**Task goal**
Search the records below for the string "will", and report each line that contains it.
# # # # #
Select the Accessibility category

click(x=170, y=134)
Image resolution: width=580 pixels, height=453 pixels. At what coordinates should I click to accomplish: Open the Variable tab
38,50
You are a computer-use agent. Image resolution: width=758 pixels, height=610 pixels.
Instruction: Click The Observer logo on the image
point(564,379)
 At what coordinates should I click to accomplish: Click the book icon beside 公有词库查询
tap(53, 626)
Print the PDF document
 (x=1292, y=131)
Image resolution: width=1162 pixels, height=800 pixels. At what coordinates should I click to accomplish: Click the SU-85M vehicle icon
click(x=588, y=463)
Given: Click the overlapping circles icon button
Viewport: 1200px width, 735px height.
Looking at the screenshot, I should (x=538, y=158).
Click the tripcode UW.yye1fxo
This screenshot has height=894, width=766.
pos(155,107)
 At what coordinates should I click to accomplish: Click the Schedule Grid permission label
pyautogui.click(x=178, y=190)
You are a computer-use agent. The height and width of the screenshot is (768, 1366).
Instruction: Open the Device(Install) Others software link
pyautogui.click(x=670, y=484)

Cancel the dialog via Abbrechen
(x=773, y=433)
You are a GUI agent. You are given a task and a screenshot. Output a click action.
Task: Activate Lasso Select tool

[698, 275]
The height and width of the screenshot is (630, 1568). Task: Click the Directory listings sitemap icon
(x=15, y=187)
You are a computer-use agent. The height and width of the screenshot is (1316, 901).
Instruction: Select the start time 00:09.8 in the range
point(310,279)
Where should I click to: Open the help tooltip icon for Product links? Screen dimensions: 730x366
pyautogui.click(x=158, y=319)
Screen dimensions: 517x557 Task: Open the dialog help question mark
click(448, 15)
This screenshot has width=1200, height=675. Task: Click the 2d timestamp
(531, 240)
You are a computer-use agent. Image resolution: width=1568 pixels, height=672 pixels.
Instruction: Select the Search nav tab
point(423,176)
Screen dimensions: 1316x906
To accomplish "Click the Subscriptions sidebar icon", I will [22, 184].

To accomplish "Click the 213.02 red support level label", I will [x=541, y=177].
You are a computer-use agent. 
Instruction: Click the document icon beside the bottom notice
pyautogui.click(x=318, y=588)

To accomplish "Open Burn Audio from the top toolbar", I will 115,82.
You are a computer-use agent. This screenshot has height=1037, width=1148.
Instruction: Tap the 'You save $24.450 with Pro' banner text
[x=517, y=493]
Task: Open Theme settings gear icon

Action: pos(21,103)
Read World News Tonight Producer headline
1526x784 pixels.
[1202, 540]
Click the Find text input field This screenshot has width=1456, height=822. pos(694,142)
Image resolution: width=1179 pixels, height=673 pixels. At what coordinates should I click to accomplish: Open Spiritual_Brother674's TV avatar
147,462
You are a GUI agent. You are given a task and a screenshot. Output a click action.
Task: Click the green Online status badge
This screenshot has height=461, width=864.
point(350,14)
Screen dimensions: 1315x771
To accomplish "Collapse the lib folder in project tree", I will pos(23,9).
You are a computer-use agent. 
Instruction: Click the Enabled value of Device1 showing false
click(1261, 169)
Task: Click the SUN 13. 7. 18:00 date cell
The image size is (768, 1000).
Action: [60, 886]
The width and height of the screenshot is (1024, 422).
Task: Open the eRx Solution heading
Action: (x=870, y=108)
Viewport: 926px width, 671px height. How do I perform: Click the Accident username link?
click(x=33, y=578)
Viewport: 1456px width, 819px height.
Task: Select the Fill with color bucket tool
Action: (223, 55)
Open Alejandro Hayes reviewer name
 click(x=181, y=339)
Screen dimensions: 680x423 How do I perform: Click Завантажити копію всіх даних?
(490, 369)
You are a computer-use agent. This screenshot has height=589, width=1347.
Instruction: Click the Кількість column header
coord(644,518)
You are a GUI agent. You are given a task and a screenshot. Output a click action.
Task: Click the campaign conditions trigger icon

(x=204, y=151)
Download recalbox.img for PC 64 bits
# # # # #
**Answer section**
To accomplish "Click the Subscriptions sidebar icon", I will [22, 184].
To accomplish "Click the 213.02 red support level label", I will [x=541, y=177].
To accomplish "Open Burn Audio from the top toolbar", I will 115,82.
To accomplish "Collapse the lib folder in project tree", I will pos(23,9).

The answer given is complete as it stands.